MAROC
21/03/2019 18h:30 CET | Actualisé 21/03/2019 18h:31 CET

Le terroriste qui a fait 50 morts à Christchurch serait venu au Maroc, selon Recep Tayyip Erdogan

Dans une tribune, le président turc livre plus de détails sur le terroriste.

Edgar Su / Reuters
Le 21 mars 2019, un policier passe à côté d'un mémorial de fortune situé à l'extérieur de la mosquée Al Noor à Christchurch, en Nouvelle-Zélande.

ATTENTAT - Dans une tribune publiée ce 20 mars sur le Washington Post, le président turc Recep Tayyip Erdogan a donné plus de détails sur le terroriste qui a ôté la vie à 50 musulmans lors d’une fusillade dans deux mosquées de Christchurch (Nouvelle-Zélande).

On savait déjà que le suspect, Brenton Tarrant, était un Australien de 28 ans. La diffusion de la fusillade en direct sur les réseaux sociaux a permis d’en savoir plus sur l’origine de son idéologie. Dans un manifeste publié sur la plateforme Scribd, le terroriste extrémiste de droite présentait la théorie du “grand remplacement”, théorie conspirationniste et islamophobe en vogue dans les milieux d’extrême droite à travers le monde. Dedans, il racontait son passage en France: c’est ici qu’il avait eu l’idée de commettre son acte terroriste. “C’est là que j’ai décidé de faire quelque chose, c’est là que j’ai décidé d’agir, et d’user de la force. Et de la violence. De combattre les envahisseurs moi-même”, disait-il.

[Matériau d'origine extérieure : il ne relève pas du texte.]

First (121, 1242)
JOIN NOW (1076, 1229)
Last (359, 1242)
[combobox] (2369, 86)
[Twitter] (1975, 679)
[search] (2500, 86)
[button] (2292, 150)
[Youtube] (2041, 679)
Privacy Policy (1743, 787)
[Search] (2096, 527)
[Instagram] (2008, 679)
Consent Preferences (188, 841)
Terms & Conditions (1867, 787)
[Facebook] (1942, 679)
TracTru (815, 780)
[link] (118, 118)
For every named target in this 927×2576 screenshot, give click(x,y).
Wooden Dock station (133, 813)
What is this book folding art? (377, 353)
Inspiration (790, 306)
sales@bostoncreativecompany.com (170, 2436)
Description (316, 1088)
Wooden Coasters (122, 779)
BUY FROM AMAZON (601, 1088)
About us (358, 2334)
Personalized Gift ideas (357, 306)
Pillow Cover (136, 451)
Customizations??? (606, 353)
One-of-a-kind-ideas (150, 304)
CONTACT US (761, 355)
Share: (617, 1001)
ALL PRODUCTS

Dans ce manifeste aussi, l’Australien ferait de nombreuses fois référence à la Turquie et à Erdogan, d’après le président du pays. “Le nombre de fois où il a mentionné la Turquie et moi-même était curieux et mérite une considération plus profonde”, indique-t-il dans sa tribune. Les autorités du pays ont donc mené l’enquête. En retraçant son parcours, elles “ont découvert que Brenton Harrison Tarrant, le prétendu homme armé, s’était rendu en Turquie à deux reprises en 2016 et avait passé du temps dans diverses régions du pays”, affirme le président. D’après lui, l’Australien se serait également rendu au Maroc, en Israël et en Croatie.

Il promet que les services de renseignement et d’application de la loi turcs coopèreront avec la Nouvelle-Zélande et d’autres pays pour continuer à faire toute la lumière sur ce drame et éviter que ces attaques puissent se reproduire. 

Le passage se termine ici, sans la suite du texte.